### WHAT TO WORK ON
Nothing in the records below should be altered when they are retyped.

### INFORMATION SHOWN
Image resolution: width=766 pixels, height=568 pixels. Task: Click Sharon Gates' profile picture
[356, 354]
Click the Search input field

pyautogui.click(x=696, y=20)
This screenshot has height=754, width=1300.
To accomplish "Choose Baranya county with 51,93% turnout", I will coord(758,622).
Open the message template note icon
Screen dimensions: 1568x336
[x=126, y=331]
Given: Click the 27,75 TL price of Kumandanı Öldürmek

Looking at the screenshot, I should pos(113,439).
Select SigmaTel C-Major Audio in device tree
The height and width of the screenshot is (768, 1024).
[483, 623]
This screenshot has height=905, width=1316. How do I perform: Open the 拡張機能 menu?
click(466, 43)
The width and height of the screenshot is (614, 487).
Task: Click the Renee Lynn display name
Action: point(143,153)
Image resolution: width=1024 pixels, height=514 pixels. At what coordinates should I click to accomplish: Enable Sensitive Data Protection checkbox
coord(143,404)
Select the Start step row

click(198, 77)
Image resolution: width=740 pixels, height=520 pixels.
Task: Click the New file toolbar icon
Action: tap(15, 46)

### SOLUTION TO THE EXERCISE
Image resolution: width=766 pixels, height=568 pixels. Task: Click Sharon Gates' profile picture
[356, 354]
Click the Search input field

pyautogui.click(x=696, y=20)
This screenshot has height=754, width=1300.
To accomplish "Choose Baranya county with 51,93% turnout", I will coord(758,622).
Open the message template note icon
Screen dimensions: 1568x336
[x=126, y=331]
Given: Click the 27,75 TL price of Kumandanı Öldürmek

Looking at the screenshot, I should pos(113,439).
Select SigmaTel C-Major Audio in device tree
The height and width of the screenshot is (768, 1024).
[483, 623]
This screenshot has height=905, width=1316. How do I perform: Open the 拡張機能 menu?
click(466, 43)
The width and height of the screenshot is (614, 487).
Task: Click the Renee Lynn display name
Action: point(143,153)
Image resolution: width=1024 pixels, height=514 pixels. At what coordinates should I click to accomplish: Enable Sensitive Data Protection checkbox
coord(143,404)
Select the Start step row

click(198, 77)
Image resolution: width=740 pixels, height=520 pixels.
Task: Click the New file toolbar icon
Action: tap(15, 46)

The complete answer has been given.